Results from Survey Line 1 illustrate this convergence clearly, shown in figure 4. Both Slide2 and RS2 identified a talus-type slide with composite geometry, initiating in the slope debris, following the debris–agglomerate contact, and extending into the underlying agglomerates. While Slide2 revealed multiple potential slip surfaces reflecting progressive failure, RS2 highlighted the dominant failure mechanism through localized zones of high deformation.

Engineering Reality Check: Why Stabilization Was Abandoned

A pile-supported stabilization system was evaluated using both Slide2 and RS2: double rows of 1-meter-diameter bored piles, 30 meters deep. Both analyses confirmed the design would achieve long-term stability with adequate factors of safety. Numerically, the solution worked. Practically, it failed.

The 900-meter landslide crown would require approximately 800 piles — each drilled through actively deforming ground moving up to 1.8 mm/day, in terrain occupied by houses and economically vital tea gardens. Construction would span years while the landslide continued to progress.
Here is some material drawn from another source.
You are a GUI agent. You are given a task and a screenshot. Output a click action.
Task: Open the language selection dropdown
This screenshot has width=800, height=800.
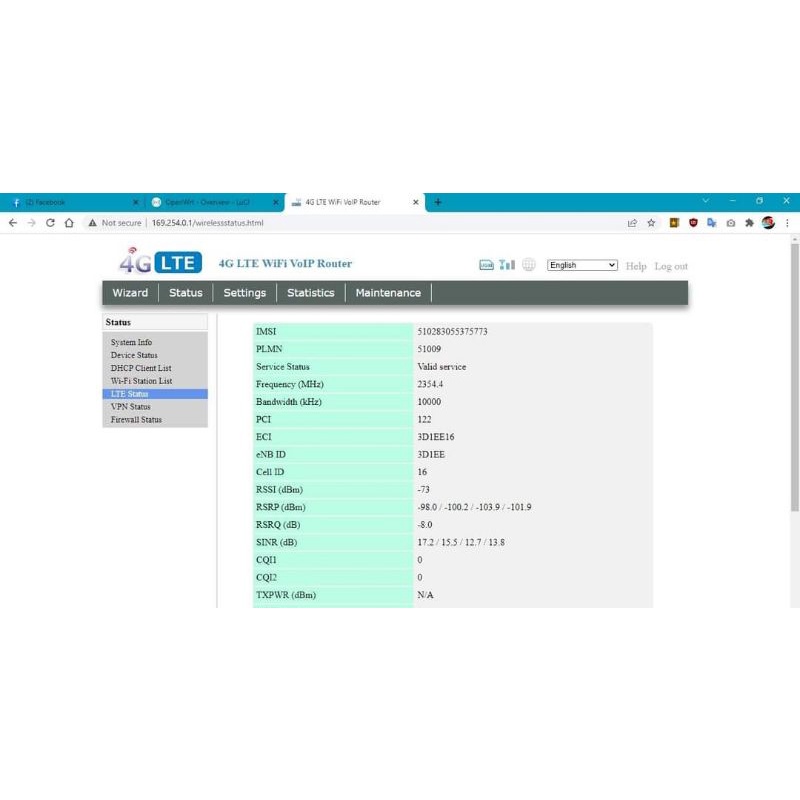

The cost would be extraordinary, construction risks substantial, and the social impact severe, as families would lose both homes and livelihoods during installation.

The analyses led to a difficult but defensible conclusion: relocation offered a safer and more reliable means of risk reduction than attempting to restrain a large, reactivated paleo-landslide through structural intervention.

What This Case Teaches Us

This study demonstrates how Slide2 and RS2 function together as a decision-making framework, not just calculation engines:

  • Field data defines the problem – Inclinometers revealed ongoing movement and validated the composite failure mechanism.
  • Monitoring validates assumptions – Ground truth from five boreholes confirmed that residual parameters and slip depths matched predictions.
  • Limit equilibrium identifies failure likelihood and geometry – Slide2's multiple slip surface search captured the progressive nature of the failure.
  • Finite element analysis reveals stress-driven mechanisms – RS2's strength reduction showed where instability would propagate.

When these lines of evidence converged, the outcome was not just a factor of safety — but confidence in judgment. And sometimes, that judgment means recognizing when construction isn't the answer.

Closing Thoughts

The Köprülü Village landslide reminds us that slopes are systems with memory. They record ancient failures, respond to modern triggers, and resist simple fixes. By integrating monitoring data with Slide2 and RS2 analyses, engineers were able to move beyond guesswork and arrive at a defensible, evidence-based decision.

Understanding when not to build is just as critical as knowing how.